* [Задания]
**1.** Почему, согласно отрывку о любви, наши симпатии на стороне Антония в его противостоянии с Октавианом? Ответьте одним–тремя предложениями.
**2.** Воспроизведите дословно часть отрывка о любви от слов «Любовь, снова любовь.» до слов «суть всякой трагедии.».

* [Предложенный отрывок]
----------------

Вообще, в нашем пристрастии к художественной литературе, к искусству проявляется вечная, неизбывная тоска по глубоким чувствам, по любви. Прикиньте, почему наши симпатии на стороне Антония в его противостоянии с Октавианом? Не потому, что он честнее, или мужественнее, или преследует более благородные цели, но только потому, что он действительно влюблён. Это его всевременная индульгенция. Он любить умеет. На самом деле, это мало кому дано. И это завораживает. Истинно влюблённая пара всегда завораживает. У низких людей такая пара вызывает ядовитое чувство зависти и острое желание разрушить чужое счастье (что они всячески и пытаются сделать); у высоких – добрые воспоминания и новый стимул к творчеству, к жизни.

Вообще, любовь и есть единственный секрет любого успеха. Простой и вполне доступный всем секрет. Человек, который умеет любить, счастлив уже предметом своей любви; ему многого не надо, он вполне удовлетворен, если обладает всего лишь тем, что на самом деле любит. Тот же, кто лишен этого человеческого качества, вечно недоволен и неудовлетворен – отдай ему все сокровища и всех женщин на земле, он всё равно не сумеет ими насладиться. Жадность – это тщетная попытка заполнить всяким мусором то пространство, которое не может быть заполнено ничем, кроме любви. И как часто она на самом деле заполняет то пространство, которое по праву принадлежало любви, иссушая душу и совершенно обесценивая, обнуляя любые достижения!

Жадность – первый признак низкого происхождения субъекта. Низкого не потому, что предки не были лордами (то есть разбойниками-убийцами), а потому что не заложили в нем потребность и способность воспринимать истинные ценности.

Итак, по сути дела, мы хотим понять, что такое любовь. Только она выделяет нас из животного мира, формирует «психологию».

Любовь, снова любовь. Есть ли тема, о которой сказано больше и о которой не сказано ничего, в том смысле, что всегда есть, что сказать ещё и ещё и оставить другим говорить, говорить, говорить… По-моему, это происходит оттого, что каждому представляется, будто только он способен на великое чувство – что там Ромео и Джульетта! – и потому чужой опыт не кажется ему убедительным, в достаточной степени интересным, волнительным – ему надо прокричать свою собственную боль. Человек – существо, которому постоянно не хватает трагедии, а любовь – она и есть первооснова и суть всякой трагедии.

----------------

* [Исходные записи]
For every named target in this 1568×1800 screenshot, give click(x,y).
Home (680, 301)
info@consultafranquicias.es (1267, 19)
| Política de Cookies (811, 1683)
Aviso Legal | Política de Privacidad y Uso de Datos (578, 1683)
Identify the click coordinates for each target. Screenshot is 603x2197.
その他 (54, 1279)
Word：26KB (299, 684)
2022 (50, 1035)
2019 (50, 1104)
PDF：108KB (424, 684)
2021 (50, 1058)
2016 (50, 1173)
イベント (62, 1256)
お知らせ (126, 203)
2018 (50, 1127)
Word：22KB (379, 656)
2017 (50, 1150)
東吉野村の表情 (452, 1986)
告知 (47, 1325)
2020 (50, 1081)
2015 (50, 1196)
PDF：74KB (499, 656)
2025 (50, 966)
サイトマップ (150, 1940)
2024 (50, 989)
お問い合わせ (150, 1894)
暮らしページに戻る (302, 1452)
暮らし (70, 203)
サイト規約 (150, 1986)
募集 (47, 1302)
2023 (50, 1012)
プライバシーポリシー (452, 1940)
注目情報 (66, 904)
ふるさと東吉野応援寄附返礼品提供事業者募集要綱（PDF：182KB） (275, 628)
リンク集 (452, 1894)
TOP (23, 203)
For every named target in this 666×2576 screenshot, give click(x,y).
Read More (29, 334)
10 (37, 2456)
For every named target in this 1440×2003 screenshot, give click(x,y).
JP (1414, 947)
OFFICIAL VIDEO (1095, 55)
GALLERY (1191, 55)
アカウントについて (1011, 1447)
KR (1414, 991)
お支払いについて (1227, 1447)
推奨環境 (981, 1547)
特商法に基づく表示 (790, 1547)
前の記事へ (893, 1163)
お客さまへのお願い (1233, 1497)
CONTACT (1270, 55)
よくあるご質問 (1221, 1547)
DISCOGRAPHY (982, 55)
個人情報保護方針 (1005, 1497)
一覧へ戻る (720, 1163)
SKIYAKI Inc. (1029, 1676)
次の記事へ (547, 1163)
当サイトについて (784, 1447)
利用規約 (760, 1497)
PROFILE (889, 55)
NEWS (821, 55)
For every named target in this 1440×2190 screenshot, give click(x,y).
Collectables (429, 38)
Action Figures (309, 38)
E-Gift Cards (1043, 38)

----------------

* [Ответы по порядку]
**1.** Наши симпатии на стороне Антония не потому, что он честнее, мужественнее или преследует более благородные цели, а только потому, что он действительно влюблён. Он умеет любить, а это мало кому дано и завораживает.

**2.**
Любовь, снова любовь. Есть ли тема, о которой сказано больше и о которой не сказано ничего, в том смысле, что всегда есть, что сказать ещё и ещё и оставить другим говорить, говорить, говорить… По-моему, это происходит оттого, что каждому представляется, будто только он способен на великое чувство – что там Ромео и Джульетта! – и потому чужой опыт не кажется ему убедительным, в достаточной степени интересным, волнительным – ему надо прокричать свою собственную боль. Человек – существо, которому постоянно не хватает трагедии, а любовь – она и есть первооснова и суть всякой трагедии.